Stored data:
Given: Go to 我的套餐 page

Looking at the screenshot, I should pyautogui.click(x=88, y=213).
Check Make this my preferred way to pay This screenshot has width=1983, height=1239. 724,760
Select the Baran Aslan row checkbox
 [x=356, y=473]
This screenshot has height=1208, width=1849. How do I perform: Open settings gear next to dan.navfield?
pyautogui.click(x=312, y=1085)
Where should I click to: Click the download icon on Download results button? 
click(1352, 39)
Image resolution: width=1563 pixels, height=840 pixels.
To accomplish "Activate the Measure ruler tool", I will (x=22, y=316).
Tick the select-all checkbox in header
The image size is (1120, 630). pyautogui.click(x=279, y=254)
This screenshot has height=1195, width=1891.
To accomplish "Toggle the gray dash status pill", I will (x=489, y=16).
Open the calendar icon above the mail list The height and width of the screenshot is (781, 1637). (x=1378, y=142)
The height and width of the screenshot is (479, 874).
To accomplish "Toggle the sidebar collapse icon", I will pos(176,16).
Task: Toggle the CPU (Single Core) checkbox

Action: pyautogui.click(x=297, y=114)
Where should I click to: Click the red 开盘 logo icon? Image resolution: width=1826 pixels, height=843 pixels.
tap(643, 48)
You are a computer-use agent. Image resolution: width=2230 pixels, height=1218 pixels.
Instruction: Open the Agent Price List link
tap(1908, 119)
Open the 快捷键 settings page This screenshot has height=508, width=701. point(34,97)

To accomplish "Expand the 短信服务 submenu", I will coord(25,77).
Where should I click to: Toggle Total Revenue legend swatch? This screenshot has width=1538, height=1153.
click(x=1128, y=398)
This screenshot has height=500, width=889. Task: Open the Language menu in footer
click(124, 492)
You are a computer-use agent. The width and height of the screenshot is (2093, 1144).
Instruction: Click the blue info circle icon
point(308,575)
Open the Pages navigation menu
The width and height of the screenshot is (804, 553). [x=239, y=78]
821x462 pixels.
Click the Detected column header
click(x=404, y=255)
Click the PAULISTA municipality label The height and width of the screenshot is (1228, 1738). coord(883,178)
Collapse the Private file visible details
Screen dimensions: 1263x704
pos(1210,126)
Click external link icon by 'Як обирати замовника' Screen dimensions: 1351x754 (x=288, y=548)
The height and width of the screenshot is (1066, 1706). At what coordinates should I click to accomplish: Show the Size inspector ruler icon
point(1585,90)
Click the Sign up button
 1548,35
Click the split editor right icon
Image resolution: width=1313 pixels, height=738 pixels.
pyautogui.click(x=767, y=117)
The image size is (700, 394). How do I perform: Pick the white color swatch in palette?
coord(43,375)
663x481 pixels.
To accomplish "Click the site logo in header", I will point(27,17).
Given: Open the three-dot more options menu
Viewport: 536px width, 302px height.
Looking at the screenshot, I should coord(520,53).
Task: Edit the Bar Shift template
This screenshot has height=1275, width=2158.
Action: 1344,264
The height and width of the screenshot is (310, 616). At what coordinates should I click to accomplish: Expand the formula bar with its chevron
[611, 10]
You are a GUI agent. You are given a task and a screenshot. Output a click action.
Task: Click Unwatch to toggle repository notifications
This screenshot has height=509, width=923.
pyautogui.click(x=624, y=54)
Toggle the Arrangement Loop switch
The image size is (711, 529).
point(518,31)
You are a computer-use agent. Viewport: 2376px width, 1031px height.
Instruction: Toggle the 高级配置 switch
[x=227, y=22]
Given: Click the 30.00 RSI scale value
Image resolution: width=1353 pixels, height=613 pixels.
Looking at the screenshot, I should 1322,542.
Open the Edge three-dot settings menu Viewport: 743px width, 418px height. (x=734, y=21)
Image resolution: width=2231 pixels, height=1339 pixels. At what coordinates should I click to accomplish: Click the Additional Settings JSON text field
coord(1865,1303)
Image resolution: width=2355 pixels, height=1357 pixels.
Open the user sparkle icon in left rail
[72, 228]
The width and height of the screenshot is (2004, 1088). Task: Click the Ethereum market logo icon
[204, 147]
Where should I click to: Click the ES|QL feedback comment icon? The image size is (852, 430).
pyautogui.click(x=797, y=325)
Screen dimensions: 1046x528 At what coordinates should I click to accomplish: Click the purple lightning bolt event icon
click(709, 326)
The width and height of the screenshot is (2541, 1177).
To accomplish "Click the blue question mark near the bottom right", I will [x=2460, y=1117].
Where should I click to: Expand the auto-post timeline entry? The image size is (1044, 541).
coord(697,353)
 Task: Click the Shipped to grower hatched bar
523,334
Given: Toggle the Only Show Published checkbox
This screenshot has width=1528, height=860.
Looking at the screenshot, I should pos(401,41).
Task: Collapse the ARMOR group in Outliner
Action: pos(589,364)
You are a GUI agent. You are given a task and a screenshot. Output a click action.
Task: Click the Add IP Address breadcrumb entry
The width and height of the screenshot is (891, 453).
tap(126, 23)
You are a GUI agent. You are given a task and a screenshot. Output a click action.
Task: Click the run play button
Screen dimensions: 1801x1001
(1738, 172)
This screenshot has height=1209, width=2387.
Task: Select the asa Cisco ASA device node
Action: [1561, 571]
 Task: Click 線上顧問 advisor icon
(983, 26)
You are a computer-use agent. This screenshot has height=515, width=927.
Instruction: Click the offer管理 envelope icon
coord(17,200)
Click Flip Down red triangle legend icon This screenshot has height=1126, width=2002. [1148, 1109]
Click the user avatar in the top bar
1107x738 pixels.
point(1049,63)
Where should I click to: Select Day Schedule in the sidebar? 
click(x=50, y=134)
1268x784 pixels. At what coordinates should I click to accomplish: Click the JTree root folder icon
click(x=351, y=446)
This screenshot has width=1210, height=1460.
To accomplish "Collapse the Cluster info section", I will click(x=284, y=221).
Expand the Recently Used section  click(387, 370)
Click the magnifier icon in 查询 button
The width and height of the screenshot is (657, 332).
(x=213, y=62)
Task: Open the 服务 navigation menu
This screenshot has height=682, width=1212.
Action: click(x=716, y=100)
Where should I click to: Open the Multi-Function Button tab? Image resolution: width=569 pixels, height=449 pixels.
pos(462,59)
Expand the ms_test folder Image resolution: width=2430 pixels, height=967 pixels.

--- WORK ITEM ---
What is needed is an exact transcription of every entry.

--- ANSWER SECTION ---
Given: Go to 我的套餐 page

Looking at the screenshot, I should pyautogui.click(x=88, y=213).
Check Make this my preferred way to pay This screenshot has width=1983, height=1239. 724,760
Select the Baran Aslan row checkbox
 [x=356, y=473]
This screenshot has height=1208, width=1849. How do I perform: Open settings gear next to dan.navfield?
pyautogui.click(x=312, y=1085)
Where should I click to: Click the download icon on Download results button? 
click(1352, 39)
Image resolution: width=1563 pixels, height=840 pixels.
To accomplish "Activate the Measure ruler tool", I will (x=22, y=316).
Tick the select-all checkbox in header
The image size is (1120, 630). pyautogui.click(x=279, y=254)
This screenshot has height=1195, width=1891.
To accomplish "Toggle the gray dash status pill", I will (x=489, y=16).
Open the calendar icon above the mail list The height and width of the screenshot is (781, 1637). (x=1378, y=142)
The height and width of the screenshot is (479, 874).
To accomplish "Toggle the sidebar collapse icon", I will pos(176,16).
Task: Toggle the CPU (Single Core) checkbox

Action: pyautogui.click(x=297, y=114)
Where should I click to: Click the red 开盘 logo icon? Image resolution: width=1826 pixels, height=843 pixels.
tap(643, 48)
You are a computer-use agent. Image resolution: width=2230 pixels, height=1218 pixels.
Instruction: Open the Agent Price List link
tap(1908, 119)
Open the 快捷键 settings page This screenshot has height=508, width=701. point(34,97)

To accomplish "Expand the 短信服务 submenu", I will coord(25,77).
Where should I click to: Toggle Total Revenue legend swatch? This screenshot has width=1538, height=1153.
click(x=1128, y=398)
This screenshot has height=500, width=889. Task: Open the Language menu in footer
click(124, 492)
You are a computer-use agent. The width and height of the screenshot is (2093, 1144).
Instruction: Click the blue info circle icon
point(308,575)
Open the Pages navigation menu
The width and height of the screenshot is (804, 553). [x=239, y=78]
821x462 pixels.
Click the Detected column header
click(x=404, y=255)
Click the PAULISTA municipality label The height and width of the screenshot is (1228, 1738). coord(883,178)
Collapse the Private file visible details
Screen dimensions: 1263x704
pos(1210,126)
Click external link icon by 'Як обирати замовника' Screen dimensions: 1351x754 (x=288, y=548)
The height and width of the screenshot is (1066, 1706). At what coordinates should I click to accomplish: Show the Size inspector ruler icon
point(1585,90)
Click the Sign up button
 1548,35
Click the split editor right icon
Image resolution: width=1313 pixels, height=738 pixels.
pyautogui.click(x=767, y=117)
The image size is (700, 394). How do I perform: Pick the white color swatch in palette?
coord(43,375)
663x481 pixels.
To accomplish "Click the site logo in header", I will point(27,17).
Given: Open the three-dot more options menu
Viewport: 536px width, 302px height.
Looking at the screenshot, I should coord(520,53).
Task: Edit the Bar Shift template
This screenshot has height=1275, width=2158.
Action: 1344,264
The height and width of the screenshot is (310, 616). At what coordinates should I click to accomplish: Expand the formula bar with its chevron
[611, 10]
You are a GUI agent. You are given a task and a screenshot. Output a click action.
Task: Click Unwatch to toggle repository notifications
This screenshot has height=509, width=923.
pyautogui.click(x=624, y=54)
Toggle the Arrangement Loop switch
The image size is (711, 529).
point(518,31)
You are a computer-use agent. Viewport: 2376px width, 1031px height.
Instruction: Toggle the 高级配置 switch
[x=227, y=22]
Given: Click the 30.00 RSI scale value
Image resolution: width=1353 pixels, height=613 pixels.
Looking at the screenshot, I should 1322,542.
Open the Edge three-dot settings menu Viewport: 743px width, 418px height. (x=734, y=21)
Image resolution: width=2231 pixels, height=1339 pixels. At what coordinates should I click to accomplish: Click the Additional Settings JSON text field
coord(1865,1303)
Image resolution: width=2355 pixels, height=1357 pixels.
Open the user sparkle icon in left rail
[72, 228]
The width and height of the screenshot is (2004, 1088). Task: Click the Ethereum market logo icon
[204, 147]
Where should I click to: Click the ES|QL feedback comment icon? The image size is (852, 430).
pyautogui.click(x=797, y=325)
Screen dimensions: 1046x528 At what coordinates should I click to accomplish: Click the purple lightning bolt event icon
click(709, 326)
The width and height of the screenshot is (2541, 1177).
To accomplish "Click the blue question mark near the bottom right", I will [x=2460, y=1117].
Where should I click to: Expand the auto-post timeline entry? The image size is (1044, 541).
coord(697,353)
 Task: Click the Shipped to grower hatched bar
523,334
Given: Toggle the Only Show Published checkbox
This screenshot has width=1528, height=860.
Looking at the screenshot, I should pos(401,41).
Task: Collapse the ARMOR group in Outliner
Action: pos(589,364)
You are a GUI agent. You are given a task and a screenshot. Output a click action.
Task: Click the Add IP Address breadcrumb entry
The width and height of the screenshot is (891, 453).
tap(126, 23)
You are a GUI agent. You are given a task and a screenshot. Output a click action.
Task: Click the run play button
Screen dimensions: 1801x1001
(1738, 172)
This screenshot has height=1209, width=2387.
Task: Select the asa Cisco ASA device node
Action: [1561, 571]
 Task: Click 線上顧問 advisor icon
(983, 26)
You are a computer-use agent. This screenshot has height=515, width=927.
Instruction: Click the offer管理 envelope icon
coord(17,200)
Click Flip Down red triangle legend icon This screenshot has height=1126, width=2002. [1148, 1109]
Click the user avatar in the top bar
1107x738 pixels.
point(1049,63)
Where should I click to: Select Day Schedule in the sidebar? 
click(x=50, y=134)
1268x784 pixels. At what coordinates should I click to accomplish: Click the JTree root folder icon
click(x=351, y=446)
This screenshot has width=1210, height=1460.
To accomplish "Collapse the Cluster info section", I will click(x=284, y=221).
Expand the Recently Used section  click(387, 370)
Click the magnifier icon in 查询 button
The width and height of the screenshot is (657, 332).
(x=213, y=62)
Task: Open the 服务 navigation menu
This screenshot has height=682, width=1212.
Action: click(x=716, y=100)
Where should I click to: Open the Multi-Function Button tab? Image resolution: width=569 pixels, height=449 pixels.
pos(462,59)
Expand the ms_test folder Image resolution: width=2430 pixels, height=967 pixels.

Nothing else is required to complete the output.